Mons Olympus and Valles Marineris, to me, are signs that whatever happened to it was rather cataclysmic. Add to that the rocks strewen around like half the planet was blown apart, combined with the blueberries which are often accreted, and it just makes the "core cooled off" explanation seem silly
lostbook
Maybe the Martians used up Mars natural resources, chopped down all of the trees, poisoned the oceans, hunted their animals to extinction, played God & abused nature.
The "cooling core" theory is just that, a theory, but it is the most widely accepted model.

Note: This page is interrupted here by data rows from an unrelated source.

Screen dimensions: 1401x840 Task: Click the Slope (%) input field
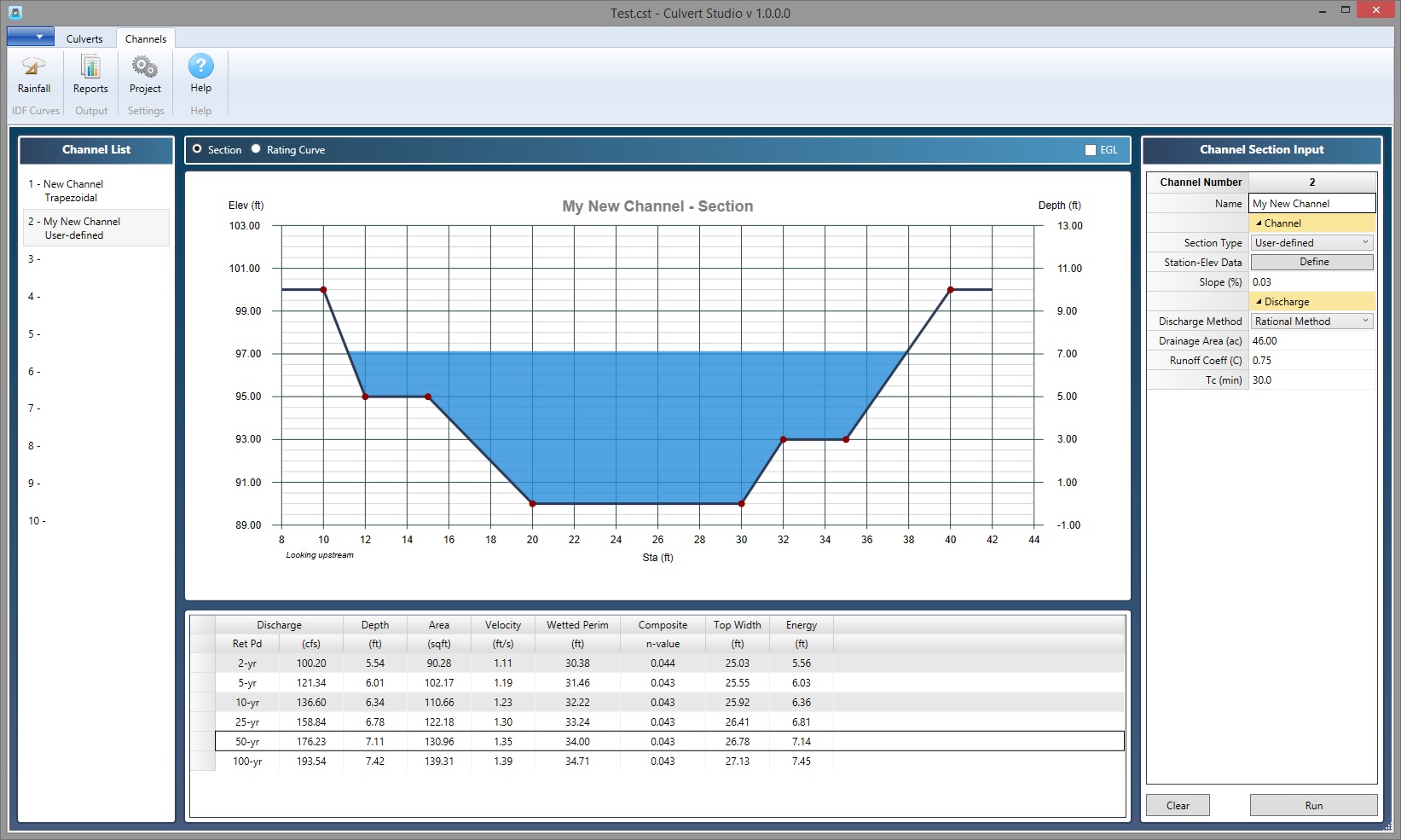point(1312,282)
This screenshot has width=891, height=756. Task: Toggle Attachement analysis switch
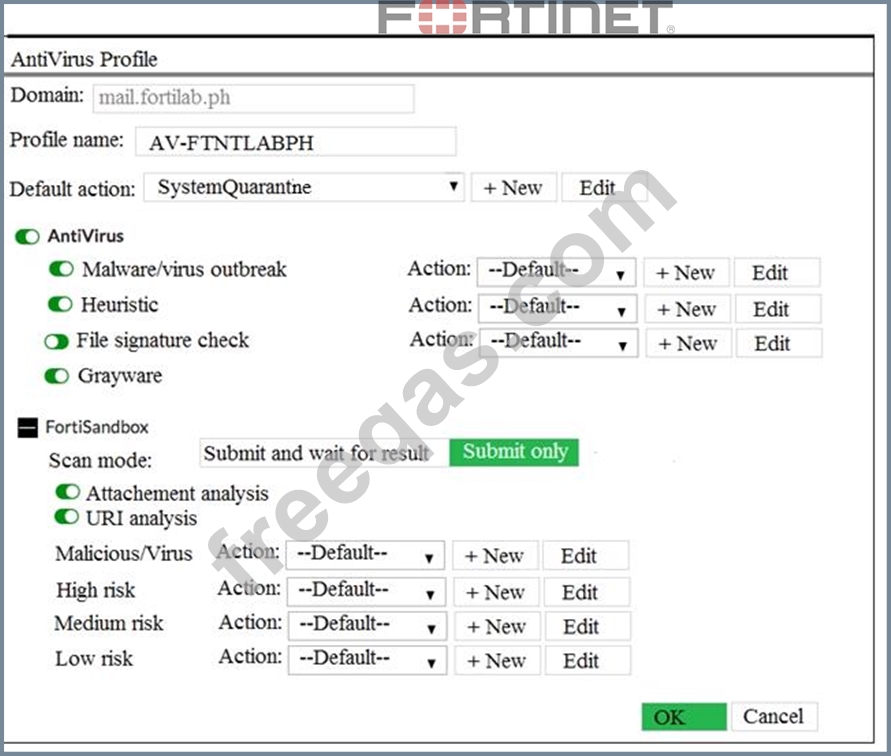point(68,492)
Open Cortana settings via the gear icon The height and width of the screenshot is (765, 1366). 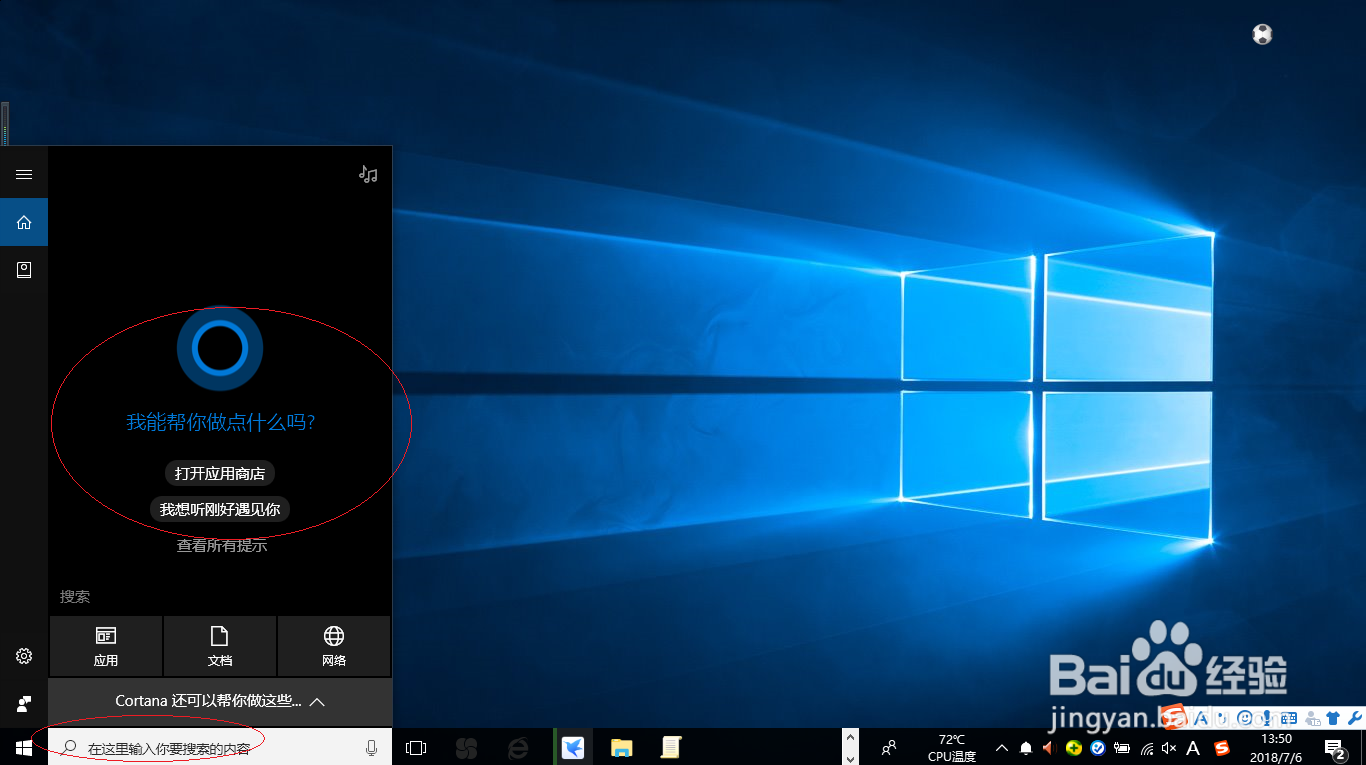coord(24,656)

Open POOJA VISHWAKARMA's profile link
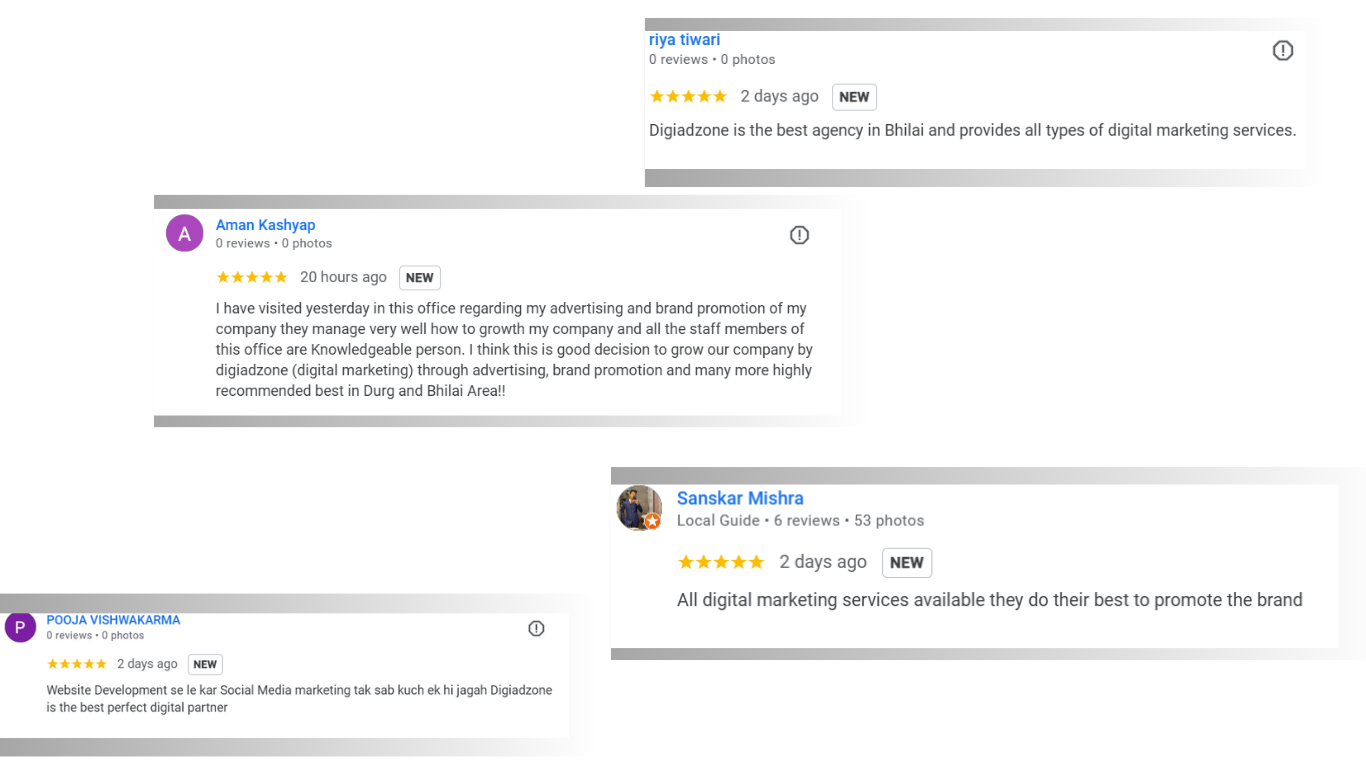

Six thousand years ago, the solar system comprised only two terrestrial planets. A high energy (10^41 ergs) impact on Jupiter at that time initiated a 3000 year period of planetary chaos. A plasma cloud many times the size of Jupiter rebounded and rapidly contracted into the flaming proto-Venus. This new planet swept through the inner solar system and ejected what I call priori-Mars, the most ancient of the terrestrial planets, from its interior orbit into one that intersected that of the Earth. Priori-Mars had a solid iron core which was the source of its internal magnetic field and was a living planet with abundant vegetable and animal life, including intelligent life far beyond our own. Priori-Mars (as Yama-Yami in Hindu myth) was described as a 'green man with a red cloak,' indicating that it was covered with vegetation. This, combined with the duality inherent in this name and in the Chinese Yin-Yang figure, were all depictions of the two dichotomous regions of priori-Mars - the still vegetated southern hemisphere and the north polar region, which was covered with volcanos and lava. These correspond today with the southern highlands and the northern plains. Yama was said to have been protected by two vicious dogs, which were obviously its diminutive satellites, Phobos and Diemos.
Like the Earth, the planet Mars has an atmosphere, white clouds, polar caps and seasons.
Mars has a partially liquid core, probably containing molten iron and perhaps surrounding a solid iron core, as within the Earth.
Mars does not now have a global, dipolar magnetic field to deflect lethal cosmic rays and energetic solar particles.
The oldest terrain on Mars exhibits bands of magnetized material with alternating polarity, most likely originating about 4 billion years ago when the red planet might have had a global, dipolar magnetic field.
...
Layers in the polar caps of Mars suggest climate changes on time scales of 10 thousand to 100 thousand years, perhaps triggered by periodic variations in the planet’s orbit and rotation axis.
Mars is divided into two strikingly different hemispheres; in the south there are the older, elevated, heavily cratered highlands that resemble the lunar highlands. In the north there are the younger, lower-lying, smoother volcanic plains.
Towering volcanoes and immense canyons are found on Mars.
Our limited knowledge of the interior of Mars owes in part to a singular event that brought a new purpose to a floundering Mars research and exploration program. With Mars Pathfinder en route, the focus shifted from a frozen, dormant, volcanic planet to a potentially hydrologically active planet that may, at some point, have harbored life. This shift in emphasis resulted from the recognition of the carbonate-bearing, orthopyroxenite Allan Hills (ALH) 84001 (Fig. 3) as martian in 1994 (32) and subsequent suggestion in 1996 that it harbored evidence of ancient microbial life. This suggestion engaged and captured the public attention about planetary science in a way not seen since Apollo. Fifteen years later, carbonates, sulfates, water-ice, and other water-borne deposits have been discovered on the planet’s surface, redefining the hydrologic and geologic history of Mars.